Working age people (including those recently retired and students)
Updated
28 November 2016
The practice is rated as good for the care of working-age people (including those recently retired and students).
- The needs of the working age population, those recently retired and students had been identified and the practice had adjusted the services it offered to ensure these were accessible, flexible and offered continuity of care.
- The practice carried out routine NHS health checks for patients aged 40-74 years.
- The practice was proactive in offering on line services such as appointment bookings, an appointment reminder text messaging service and repeat prescriptions, as well as a full range of health promotion and screening that reflects the needs of this age group.
- Extended appointment times were available to patients on a daily basis.
People experiencing poor mental health (including people with dementia)
Updated
28 November 2016
The practice is rated as good for the care of people experiencing poor mental health (including people with dementia).
- The practice held a register of patients experiencing poor mental health and offered regular reviews and same day contact.
- 88% of patients with schizophrenia, bipolar affective disorder and other psychoses had their alcohol consumption recorded in the preceding 12 months, which was in line with the local CCG average of 91% and national average of 90%.
- The practice had told patients experiencing poor mental health about how to access various support groups and voluntary organisations.
- The practice referred patients to the Improving Access to Psychological Therapies service (IAPT) and encouraged patients to self-refer.
- The practice had a system in place to follow up patients who had attended A&E where they may have been experiencing poor mental health.
- Staff had a good understanding of how to support patients with mental health needs and dementia.
People whose circumstances may make them vulnerable
Updated
28 November 2016
The practice is rated as good for the care of people whose circumstances may make them vulnerable.
- The practice held a register of patients living in vulnerable circumstances including those with a learning disability. The practice had seven patients on their learning disability register and had completed six health checks in the 2015/2016 year.
- The practice regularly worked with other health care professionals in the case management of vulnerable patients.
- Vulnerable patients had been told how to access support groups and voluntary organisations.
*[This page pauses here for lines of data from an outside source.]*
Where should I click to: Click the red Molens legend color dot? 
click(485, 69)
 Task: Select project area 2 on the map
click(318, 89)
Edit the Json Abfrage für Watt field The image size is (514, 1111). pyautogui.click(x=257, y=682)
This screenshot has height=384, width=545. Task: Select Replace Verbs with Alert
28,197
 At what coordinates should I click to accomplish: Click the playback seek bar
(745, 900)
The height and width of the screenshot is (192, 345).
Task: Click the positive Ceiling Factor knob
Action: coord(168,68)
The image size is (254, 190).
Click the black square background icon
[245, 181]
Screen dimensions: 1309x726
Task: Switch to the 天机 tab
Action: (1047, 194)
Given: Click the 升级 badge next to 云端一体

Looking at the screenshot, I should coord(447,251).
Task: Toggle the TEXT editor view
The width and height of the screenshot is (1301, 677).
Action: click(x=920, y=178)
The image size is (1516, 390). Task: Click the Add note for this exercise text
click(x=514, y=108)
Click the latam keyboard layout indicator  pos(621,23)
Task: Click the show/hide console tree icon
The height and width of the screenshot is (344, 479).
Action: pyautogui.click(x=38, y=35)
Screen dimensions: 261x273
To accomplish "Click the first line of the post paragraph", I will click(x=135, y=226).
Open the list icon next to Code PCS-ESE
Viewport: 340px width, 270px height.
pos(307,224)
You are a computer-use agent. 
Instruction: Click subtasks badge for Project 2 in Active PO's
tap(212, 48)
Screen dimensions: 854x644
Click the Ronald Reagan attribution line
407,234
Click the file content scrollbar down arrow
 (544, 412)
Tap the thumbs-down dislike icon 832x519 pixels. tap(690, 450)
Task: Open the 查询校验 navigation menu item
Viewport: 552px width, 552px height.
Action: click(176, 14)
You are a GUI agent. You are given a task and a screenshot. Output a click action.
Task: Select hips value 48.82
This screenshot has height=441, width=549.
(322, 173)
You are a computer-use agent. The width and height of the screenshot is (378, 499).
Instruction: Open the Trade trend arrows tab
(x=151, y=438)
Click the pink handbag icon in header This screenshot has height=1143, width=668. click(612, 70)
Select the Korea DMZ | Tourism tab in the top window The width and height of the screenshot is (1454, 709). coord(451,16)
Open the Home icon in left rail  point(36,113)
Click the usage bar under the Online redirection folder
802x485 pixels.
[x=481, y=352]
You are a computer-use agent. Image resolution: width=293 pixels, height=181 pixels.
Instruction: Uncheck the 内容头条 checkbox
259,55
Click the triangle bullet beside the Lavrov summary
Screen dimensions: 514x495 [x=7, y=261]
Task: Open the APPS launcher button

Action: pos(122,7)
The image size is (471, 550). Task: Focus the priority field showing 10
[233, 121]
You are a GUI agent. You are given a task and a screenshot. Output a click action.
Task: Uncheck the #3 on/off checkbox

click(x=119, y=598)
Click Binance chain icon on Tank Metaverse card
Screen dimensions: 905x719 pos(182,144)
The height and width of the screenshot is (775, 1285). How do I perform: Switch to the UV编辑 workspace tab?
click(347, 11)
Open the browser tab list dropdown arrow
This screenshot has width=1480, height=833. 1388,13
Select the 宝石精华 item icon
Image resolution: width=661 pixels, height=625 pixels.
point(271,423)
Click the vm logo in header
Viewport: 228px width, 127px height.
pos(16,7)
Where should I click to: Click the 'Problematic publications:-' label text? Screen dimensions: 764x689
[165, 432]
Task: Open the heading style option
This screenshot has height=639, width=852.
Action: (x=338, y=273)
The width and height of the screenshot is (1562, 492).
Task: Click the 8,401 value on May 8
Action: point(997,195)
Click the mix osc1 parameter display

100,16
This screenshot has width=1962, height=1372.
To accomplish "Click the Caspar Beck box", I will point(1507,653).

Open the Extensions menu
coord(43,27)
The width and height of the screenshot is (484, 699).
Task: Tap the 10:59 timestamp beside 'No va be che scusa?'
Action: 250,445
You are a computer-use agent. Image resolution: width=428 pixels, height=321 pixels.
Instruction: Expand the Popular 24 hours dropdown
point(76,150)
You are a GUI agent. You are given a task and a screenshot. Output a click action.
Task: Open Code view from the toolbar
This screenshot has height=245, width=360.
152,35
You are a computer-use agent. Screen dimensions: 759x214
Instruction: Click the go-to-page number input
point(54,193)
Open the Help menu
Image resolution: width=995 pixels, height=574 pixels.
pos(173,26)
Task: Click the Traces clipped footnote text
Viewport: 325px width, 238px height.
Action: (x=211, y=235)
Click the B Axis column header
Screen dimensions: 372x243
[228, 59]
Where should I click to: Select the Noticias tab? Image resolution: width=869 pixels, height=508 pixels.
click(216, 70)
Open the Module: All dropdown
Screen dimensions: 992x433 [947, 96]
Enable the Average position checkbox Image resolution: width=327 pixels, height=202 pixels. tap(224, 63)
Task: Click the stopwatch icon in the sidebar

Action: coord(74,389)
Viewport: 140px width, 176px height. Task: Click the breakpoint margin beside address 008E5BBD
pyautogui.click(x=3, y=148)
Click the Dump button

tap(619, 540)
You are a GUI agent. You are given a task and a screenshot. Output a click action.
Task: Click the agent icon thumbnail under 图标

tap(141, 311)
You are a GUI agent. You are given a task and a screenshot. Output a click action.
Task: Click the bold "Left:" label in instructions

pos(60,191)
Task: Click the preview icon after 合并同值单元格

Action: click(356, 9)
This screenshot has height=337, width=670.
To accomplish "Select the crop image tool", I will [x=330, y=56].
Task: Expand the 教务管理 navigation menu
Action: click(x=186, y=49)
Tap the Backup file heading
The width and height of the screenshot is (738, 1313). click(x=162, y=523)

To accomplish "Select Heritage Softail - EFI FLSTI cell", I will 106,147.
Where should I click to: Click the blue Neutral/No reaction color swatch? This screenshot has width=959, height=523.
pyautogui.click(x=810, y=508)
- Staff had accessed safeguarding training and knew how to recognise signs of abuse in vulnerable adults and children. Staff members were aware of their responsibilities regarding information sharing, documentation of safeguarding concerns and how to contact relevant agencies in normal working hours and out of hours.
- The practice held a register of carers with 31 carers identified, which was approximately 1.5% of the practice list. The practice told us that their local carers’ association was planning to hold a training session for staff to support the practice in identifying and supporting carers.